Don't have a gym partner to hold your ankles down? We'll you're in luck. Head on over the lat pull down machine and give yourself a couple pounds of assistance!
Why do this exercise? #Hamstring #PREHAB!
The best evidence supporting decreased hamstring re-injury is the incorporation of eccentric hamstring exercises. Researchers have determined through isokinetic testing (via high-tech research laboratory equipment) that a strength imbalance ratio of greater than 20% between eccentric hamstring force production and concentric quadriceps force production resulted in a 4X increase in risk of hamstring injury compared to a normal strength profile ratio! THIS IS HUGE FOLKS.

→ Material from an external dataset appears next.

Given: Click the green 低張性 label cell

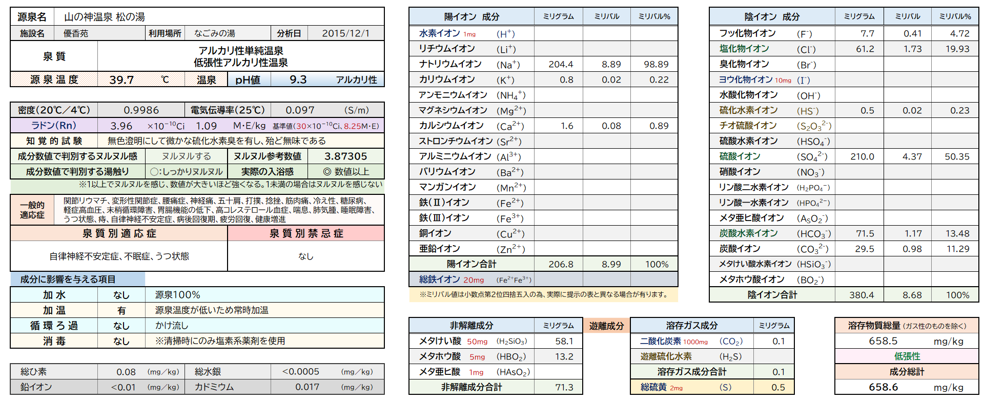Looking at the screenshot, I should pos(907,356).
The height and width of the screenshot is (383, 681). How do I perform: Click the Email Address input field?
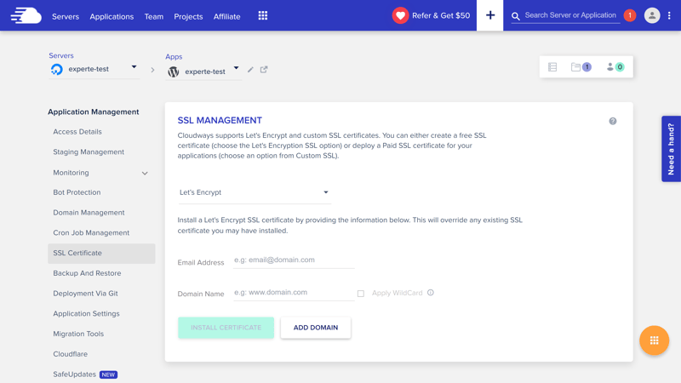(x=294, y=260)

Many authors suggest that the hamstrings must be strong enough to eccentrically control and offset the concentric action of the quadriceps during late terminal swing phase. You have two big groups of muscles (hamstrings and quadriceps) on opposite sides of the knee joint. When one muscle (quadriceps) fires and begins moving the knee into extension, what’s going to stop the knee from going into hyperextension? Muscle-wise, that would be your HAMSTRINGS. If your quadriceps are too strong—or hamstrings too weak, rather—when you forcefully move into extension, you won’t be able to control the motion, resulting in a hamstring strain.
Note: try to get as much knee extension as your can (lengthening the hamstring). I'm clearly not strong enough to do so in the video and should have added some more pounds of assistance!